Thread: Powder storage examples, pics...

  1. #1
    Join Date
    Jun 2011
    Location
    Off of I-80 between Des Moines and Cheyenne
    Posts
    1,207
    Blog Entries
    1

    Powder storage examples, pics...

    I looked around the forum here and saw little by way of ideas in regard to powder storage. I saw a few ideas regarding ammo storage but I'm thinking ammo cans aren't going to serve the purpose I desire in powder storage.

    I was hoping someone could give me an idea or two about what they do for powder storage in regard to fire hazard. i've read a recommendation that it's a good idea to fiend off heat as long as possible by using at least 1" of wood all round the powder as an insulation, but not so tightly as to be an enclosed blast hazard. Yes, I know, wood burns. The whole place could go up and it won't matter but in a case where the fire is attacked and extinguished with minimal reloading room involvement perhaps the idea of wooden insulation (or such) could be a benefit. I may just end up putting it in my fire-resistant, pain in the a$$ safe...

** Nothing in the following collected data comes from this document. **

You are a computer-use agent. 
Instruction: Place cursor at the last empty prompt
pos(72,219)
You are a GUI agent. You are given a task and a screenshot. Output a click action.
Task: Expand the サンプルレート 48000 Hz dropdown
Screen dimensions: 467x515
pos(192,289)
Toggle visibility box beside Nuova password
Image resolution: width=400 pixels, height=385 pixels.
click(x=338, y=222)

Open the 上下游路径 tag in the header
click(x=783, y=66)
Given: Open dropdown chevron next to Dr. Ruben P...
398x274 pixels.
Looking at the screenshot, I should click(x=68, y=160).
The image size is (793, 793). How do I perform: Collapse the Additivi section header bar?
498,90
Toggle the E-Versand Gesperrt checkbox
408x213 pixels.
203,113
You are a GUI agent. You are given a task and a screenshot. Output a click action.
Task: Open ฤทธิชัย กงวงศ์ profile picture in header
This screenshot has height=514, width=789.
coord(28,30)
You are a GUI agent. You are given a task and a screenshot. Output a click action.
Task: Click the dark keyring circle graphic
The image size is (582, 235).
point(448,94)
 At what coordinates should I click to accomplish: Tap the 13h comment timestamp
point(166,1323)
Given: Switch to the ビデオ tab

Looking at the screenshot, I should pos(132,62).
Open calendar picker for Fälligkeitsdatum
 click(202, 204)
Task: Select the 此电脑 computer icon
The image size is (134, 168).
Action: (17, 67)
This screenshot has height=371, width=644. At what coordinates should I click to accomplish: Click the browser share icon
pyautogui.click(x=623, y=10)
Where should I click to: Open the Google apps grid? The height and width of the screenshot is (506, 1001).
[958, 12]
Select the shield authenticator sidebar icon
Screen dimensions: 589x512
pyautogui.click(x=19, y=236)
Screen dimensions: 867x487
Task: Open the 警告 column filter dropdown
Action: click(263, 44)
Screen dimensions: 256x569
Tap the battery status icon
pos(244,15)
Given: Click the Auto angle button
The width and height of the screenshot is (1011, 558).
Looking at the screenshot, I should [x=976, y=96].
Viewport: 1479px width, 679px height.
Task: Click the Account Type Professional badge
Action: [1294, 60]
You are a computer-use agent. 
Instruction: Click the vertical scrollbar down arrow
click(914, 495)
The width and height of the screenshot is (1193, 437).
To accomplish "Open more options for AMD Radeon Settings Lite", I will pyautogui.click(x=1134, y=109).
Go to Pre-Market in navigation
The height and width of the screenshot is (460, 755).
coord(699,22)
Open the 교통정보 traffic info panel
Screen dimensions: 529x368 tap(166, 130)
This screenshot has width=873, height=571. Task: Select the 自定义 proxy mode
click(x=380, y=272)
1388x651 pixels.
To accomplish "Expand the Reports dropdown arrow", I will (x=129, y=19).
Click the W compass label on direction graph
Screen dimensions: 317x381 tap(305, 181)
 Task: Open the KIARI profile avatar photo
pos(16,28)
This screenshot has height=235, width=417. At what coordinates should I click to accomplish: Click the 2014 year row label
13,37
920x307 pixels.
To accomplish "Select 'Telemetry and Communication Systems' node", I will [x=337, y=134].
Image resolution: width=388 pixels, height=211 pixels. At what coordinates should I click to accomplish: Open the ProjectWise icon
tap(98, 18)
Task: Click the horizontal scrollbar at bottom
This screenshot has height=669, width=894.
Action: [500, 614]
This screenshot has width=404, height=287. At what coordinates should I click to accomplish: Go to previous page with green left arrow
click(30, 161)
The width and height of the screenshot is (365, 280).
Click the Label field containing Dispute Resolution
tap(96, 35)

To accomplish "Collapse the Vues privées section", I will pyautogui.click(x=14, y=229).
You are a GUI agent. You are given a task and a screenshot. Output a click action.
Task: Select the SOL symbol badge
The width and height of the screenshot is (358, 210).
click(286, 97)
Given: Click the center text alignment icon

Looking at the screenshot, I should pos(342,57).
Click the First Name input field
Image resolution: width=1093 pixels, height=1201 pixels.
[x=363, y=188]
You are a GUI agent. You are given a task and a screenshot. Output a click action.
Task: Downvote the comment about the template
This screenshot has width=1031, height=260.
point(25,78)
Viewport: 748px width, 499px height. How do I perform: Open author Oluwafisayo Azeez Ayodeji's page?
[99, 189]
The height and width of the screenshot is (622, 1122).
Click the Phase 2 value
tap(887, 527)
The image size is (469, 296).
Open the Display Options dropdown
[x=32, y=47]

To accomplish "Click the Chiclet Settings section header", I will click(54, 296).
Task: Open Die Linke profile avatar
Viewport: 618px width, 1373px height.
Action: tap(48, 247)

    Anyone care to share thier examples of purpose-built powder storage?
    1)"When injustice becomes law, resistance becomes duty." -Thomas Jefferson.
    2)"Imagine how gun control might be stomped if GOA or SAF had the (compromising) NRA's 4 million members!" -Me. http://jpfo.org/filegen-n-z/nraletter.htm

  2.   
  3. #2
    I store mine on a shelf in my loading room. Have for 30 years. Works just fine, not real cutting-edge though.
    "When war does come, my advice is to draw the sword and throw away the scabbard."
    Gen. Thomas "Stonewall" Jackson

  4. I have several eight lbs. Containers and just keep them in a cherry cabinet. Make sure the primers are in a different location and away from gun oil and cleaners. I would leave the space in the safe for more jewelry.
    "When plunder becomes a way of life for a group of men living together in society, they create for themselves in the course of time a legal system that authorizes it and a moral code that justifies it."Frederic Bastia

  5. #4
    More jewelry? You sound like my wife. If you still have room in the safe sounds to me like you need a new gun. I hate open spaces in a gun safe. Lol

  6. #5
    Join Date
    Jun 2011
    Location
    Off of I-80 between Des Moines and Cheyenne
    Posts
    1,207
    Blog Entries
    1
    Quote Originally Posted by dumb okie View Post
    More jewelry? You sound like my wife. If you still have room in the safe sounds to me like you need a new gun. I hate open spaces in a gun safe. Lol
    Ha, +1 for sure.

    OK, so from what I'm gathering here is that it is very uncommon to do anything special, other than standard precautions. Sooo, I'll save some dough and simply place powder (containers) on a shelf, away from primers, etc. Oh, and if I'm ever able to find a sub200, by keltec, I'll take care of that little space in the safe!
    1)"When injustice becomes law, resistance becomes duty." -Thomas Jefferson.
    2)"Imagine how gun control might be stomped if GOA or SAF had the (compromising) NRA's 4 million members!" -Me. http://jpfo.org/filegen-n-z/nraletter.htm

  7. Quote Originally Posted by BeauRyker View Post
    I store my on a shelf in my loading room. Have for 30 years. Works just fine, not real cutting-edge though.
    I've done the same for the past year and a half or so.
    But I've been having similar concerns as yours tuts40...
    Isn't it rumored that most of the cheaper "fire resistant" gun safes are lined with a layer or 2 of drywall for fire protection? I was thinking that a simple box lined with drywall might work well...

    Thoughts?

  8. #7
    Join Date
    Jun 2011
    Location
    Off of I-80 between Des Moines and Cheyenne
    Posts
    1,207
    Blog Entries
    1
    Quote Originally Posted by Shadow68 View Post
    I've done the same for the past year and a half or so.
    But I've been having similar concerns as yours tuts40...
    Isn't it rumored that most of the cheaper "fire resistant" gun safes are lined with a layer or 2 of drywall for fire protection? I was thinking that a simple box lined with drywall might work well...

    Thoughts?
    Shadow, funny you mention that. I can't recall now exactly where I read it, but since I've been looking into this I did catch something written about insulating using "drywall a non-airtight box". I will google it...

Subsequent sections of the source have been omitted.